Transgender people have “a fundamental right” to be recognised in their legally acquired gender, the supreme court has heard in a case brought by Scottish campaigners to resolve how women are defined in law.

For Women Scotland is challenging a prior ruling by the court of session in Edinburgh, which found that Scottish government guidance extending the definition of “woman” to transgender women with a gender recognition certificate (GRC) was lawful.

Ruth Crawford KC, responding on behalf of Scottish ministers on the second day of submissions, said that the Gender Recognition Act 2004 was clear that a GRC changes sex “for all purposes”. Someone with a GRC is entitled to legal protections “just as much as others enjoy those protections who are recorded as a woman at birth”, she said.

Therefore the legislation created “a fundamental right and a human right to be recognised in one’s acquired gender”.

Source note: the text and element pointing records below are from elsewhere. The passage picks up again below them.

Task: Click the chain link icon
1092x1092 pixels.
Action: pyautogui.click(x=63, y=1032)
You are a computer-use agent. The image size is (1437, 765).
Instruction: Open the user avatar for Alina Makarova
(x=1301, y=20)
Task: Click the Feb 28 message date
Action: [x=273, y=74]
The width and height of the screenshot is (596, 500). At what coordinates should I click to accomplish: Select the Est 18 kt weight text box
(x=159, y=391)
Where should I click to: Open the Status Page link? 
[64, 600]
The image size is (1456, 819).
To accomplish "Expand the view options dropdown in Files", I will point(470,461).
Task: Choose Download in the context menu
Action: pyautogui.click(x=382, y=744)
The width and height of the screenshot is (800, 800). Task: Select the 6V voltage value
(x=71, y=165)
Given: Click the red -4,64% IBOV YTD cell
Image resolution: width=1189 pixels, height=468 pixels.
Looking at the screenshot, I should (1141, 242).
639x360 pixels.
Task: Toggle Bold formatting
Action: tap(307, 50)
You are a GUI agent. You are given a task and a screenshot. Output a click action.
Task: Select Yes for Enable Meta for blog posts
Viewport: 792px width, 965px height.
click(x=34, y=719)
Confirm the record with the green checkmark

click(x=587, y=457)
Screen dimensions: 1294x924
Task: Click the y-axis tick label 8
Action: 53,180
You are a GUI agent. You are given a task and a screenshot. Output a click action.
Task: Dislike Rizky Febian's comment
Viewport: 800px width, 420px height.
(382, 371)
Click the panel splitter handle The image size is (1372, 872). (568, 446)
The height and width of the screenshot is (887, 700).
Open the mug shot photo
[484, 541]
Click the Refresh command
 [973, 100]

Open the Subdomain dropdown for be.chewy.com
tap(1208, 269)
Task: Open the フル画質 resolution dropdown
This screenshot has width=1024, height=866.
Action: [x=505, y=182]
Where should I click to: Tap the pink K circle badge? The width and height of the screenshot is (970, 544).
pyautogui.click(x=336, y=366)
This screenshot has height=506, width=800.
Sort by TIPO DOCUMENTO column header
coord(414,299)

Crawford denied the document was “some legal fiction”, as described in court yesterday by For Women Scotland’s KC Aiden O’Neill. She said it had “far-reaching consequences”, not just for an individual’s recognition in state records but also their relationship to private organisations.

Also speaking for Scottish ministers, Lesley Irvine highlighted the “onerous conditions” which have to be met to obtain a GRC, including a medical diagnosis of gender dysphoria and proof of living in the preferred gender for two years. She said that it amounted to a “fundamental change of status until death”.

The hearing marks the conclusion of a long-running court action by For Women Scotland over the Gender Representation on Public Boards (Scotland) Act 2018, which they argue has wide-ranging ramifications for women’s rights under the UK-wide 2010 Equality Act.

Crawford said that the UK parliament did have gender recognition law in mind when enacting the Equality Act and that legal recognition of change of sex “does not run contrary to the aims” of that act.

Asked by Lady Simler whether there could be a “chilling effect”, whereby a lesbian association felt it had to admit transgender women, Crawford said she did not believe there was. She said that one of the intervenors in the case – Scottish Lesbians, for example – could set up exclusions on the basis of their gender critical beliefs.

Crawford was asked about the possibility of a pregnant individual changing their sex to male via GRC and then being unable to claim maternity protections. She said that signing the certificate meant intending to live as a male until death but this “deep political water” was for parliament to resolve, not the court.

Intervening for the Equality and Human Rights Commission, Jason Coppel KC said that, while agreeing with Scottish ministers on how gender recognition law should be currently interpreted, the case highlighted the need for parliament to consider amending the Equality Act to specify biological sex.

The court will deliver its judgment at a later date.